75 km, 11 ore di corsa a un ritmo di 5,30 al km (considerate che un Millennial non allenato è bravo se si avvicina ai 6’!), check in ogni ora con lo staff medico e qualche raffica di vento a 55km/h che poteva essere a favore o a…sfavore.

“Il corpo ha reagito in maniera incredibile e i test sono serviti a capire come l’essere umano reagisce a condizioni così al limite”.

La corsa su Marte

Finita qui? Nemmeno per sogno. Vi abbiamo parlato di sfida allo spazio, nello spazio. La prossima impresa non sarà correre sulla luna, ma su Marte.

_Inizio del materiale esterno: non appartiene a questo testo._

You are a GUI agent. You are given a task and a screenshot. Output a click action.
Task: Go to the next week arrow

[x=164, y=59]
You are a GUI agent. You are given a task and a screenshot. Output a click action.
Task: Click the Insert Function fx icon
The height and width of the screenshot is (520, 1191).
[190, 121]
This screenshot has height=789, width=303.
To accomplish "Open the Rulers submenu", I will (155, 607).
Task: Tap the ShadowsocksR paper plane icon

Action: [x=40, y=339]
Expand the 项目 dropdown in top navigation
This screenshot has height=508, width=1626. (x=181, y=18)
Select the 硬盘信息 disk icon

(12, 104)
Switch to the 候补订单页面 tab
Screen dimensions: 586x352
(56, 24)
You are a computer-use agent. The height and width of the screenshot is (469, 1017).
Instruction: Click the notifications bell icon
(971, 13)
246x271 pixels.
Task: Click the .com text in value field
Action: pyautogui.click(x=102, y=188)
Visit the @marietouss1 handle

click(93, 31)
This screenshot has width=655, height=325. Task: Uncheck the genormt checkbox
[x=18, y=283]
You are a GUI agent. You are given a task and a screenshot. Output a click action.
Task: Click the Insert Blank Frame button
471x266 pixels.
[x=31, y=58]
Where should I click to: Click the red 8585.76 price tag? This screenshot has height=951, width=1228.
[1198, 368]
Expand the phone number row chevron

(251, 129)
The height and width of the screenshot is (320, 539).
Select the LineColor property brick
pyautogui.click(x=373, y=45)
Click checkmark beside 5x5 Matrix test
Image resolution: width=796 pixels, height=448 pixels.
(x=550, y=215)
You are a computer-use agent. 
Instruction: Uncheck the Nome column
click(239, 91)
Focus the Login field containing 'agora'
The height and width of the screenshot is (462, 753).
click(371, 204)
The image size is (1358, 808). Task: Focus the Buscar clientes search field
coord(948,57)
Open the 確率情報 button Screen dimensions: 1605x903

“Il mio sogno è realizzare qualcosa di incredibile per la scienza per dare un contributo notevole nella corsa al pianeta rosso. Correre nella stazione orbitante spaziale Europea, su un tapis rullant, in totale assenza di gravità. Sulla terra non esiste piscina o montagna dove trovare le condizioni simili dello spazio. L’idea è quella di correre legato con un cintura e con l’inclinazione giusta per ripetere le condizioni marziane. In passato ho già fatto endurance su tapis rullant: ho corso 12 ore non stop. Mi sento bene e sarei pronto a farlo nello spazio, ma non nascondo che i problemi sono altri. L’assenza di gravità ha ripercussioni incedibili su ossa e circolazione sanguigna, non ci nascondiamo, il corpo ne risente”.

Ditelo ad Elon Musk, la sfida a Marte da qui. “Sappiamo che sarà un viaggio che costringerà l’equipaggio in volo per sei mesi, starà un anno sul pianeta rosso e tornerà indietro nell’arco di un altro semestre. Fare valutazioni sull’esercizio fisico in assenza di gravità è di primaria importanza, gli astronauti ne hanno bisogno. Sarei felicissimo di dare il mio contributo alla causa, ma so che è un po’ complicato. La preparazione è lunga, dura moltissimo e forse sarò costretto a passare il testimone. Anche se gli astronauti non sono mai ragazzi giovani, perché serve una certa esperienza e i miei cinquant’anni potrebbero non essere un ostacolo, ma un buon banco di prova. Sarebbe bello realizzare questo sogno, vedremo”.